Does it sounds plausible to expose information on what backend storage (mongo, postgres) is used to store the data? If we know that the server side implementation can provide specific queries in native backend sql language for some complex geospatial queries on a folder or on an item. I understand that it will security concerns but I think unless you have some sort of layer like oracle has (views on db) I don't know if we can prevent bad code that is deployed on server to prevent running.

manthey commented 8 years ago

For a Postgres database using psycopg2, we know the data type of each column. Simple data types lend themselves to generalized queries very easily. For instance, GET /item/{id}/database/select?distance_min=4&distance_max=8&caption_regex=(fast|slow).

If is less obvious to me how we would want to expose PostGIS data types (and even the built in geometric datatypes). For instance, if we call GET /item/{id}/database/select and specify a column that is of the geometry datatype, it is probably more useful to apply some ST_* function to that column then to perform a direct comparison.

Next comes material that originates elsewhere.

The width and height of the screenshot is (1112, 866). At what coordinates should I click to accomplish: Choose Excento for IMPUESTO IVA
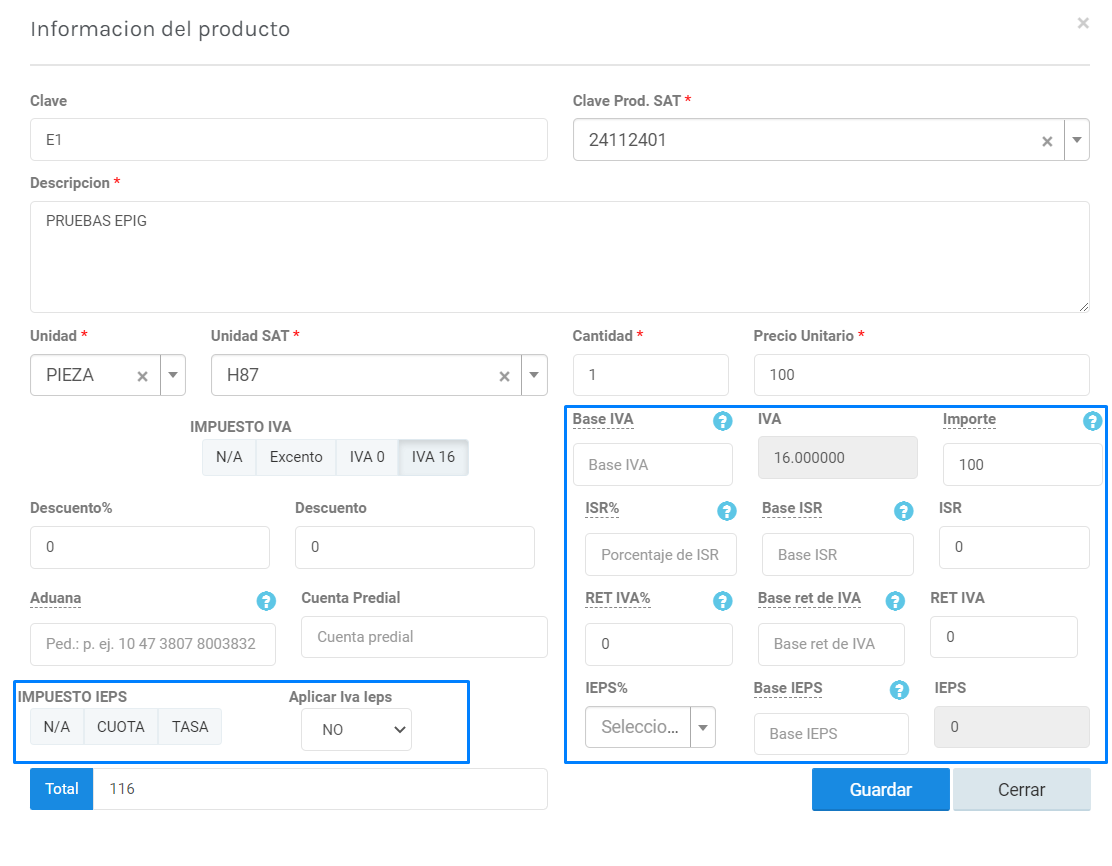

For someone who is actively using the PostGIS functions, can you think of how you would like this exposed via a REST call? For instance, I could easily see wanting to make a query like SELECT town FROM towns WHERE ST_Intersects(ST_SetSRID(ST_MakePoint(-72, 42.3601), 4326), ST_Transform(geom, 4326));, where town and geom are columns in the table. It seems like this isn't particularly generalizable, as you need knowledge of PostGIS to construct such a query, and allowing general SQL makes it very hard to prevent injection attacks.

Thoughts, anyone?

mbertrand commented 8 years ago

For a query like:

SELECT town FROM towns WHERE ST_Intersects(ST_SetSRID(ST_MakePoint(-72, 42.3601), 4326), ST_Transform(geom, 4326));

How about something like GET /item{id}/database/select?intersects=Point(-72 42.3601)&columns=town

And the code would be responsible for forming the correct query, something like this:

def create_intersect_query(table, column, intersects_feature, epsg=4326):
    intersect_query = "SELECT %s from %s where ST_Intersects(ST_SetSRID(ST_GeomFromText(%s), {epsg}), ST_Transform(the_geom, {epsg}));".format(epsg=epsg)
    params = (table, columns, intersects_feature)
        conn = psycopg2.connection(....)
    try:
    c = conn.cursor()
        c.execute(intersect_query, params)
        c.fetchall()
    finally:
        conn.close()

This approach won't be able to handle every possible query that a user might want to make, but it helps avoid injection attacks and doesn't require the user to have deep knowledge of SQL.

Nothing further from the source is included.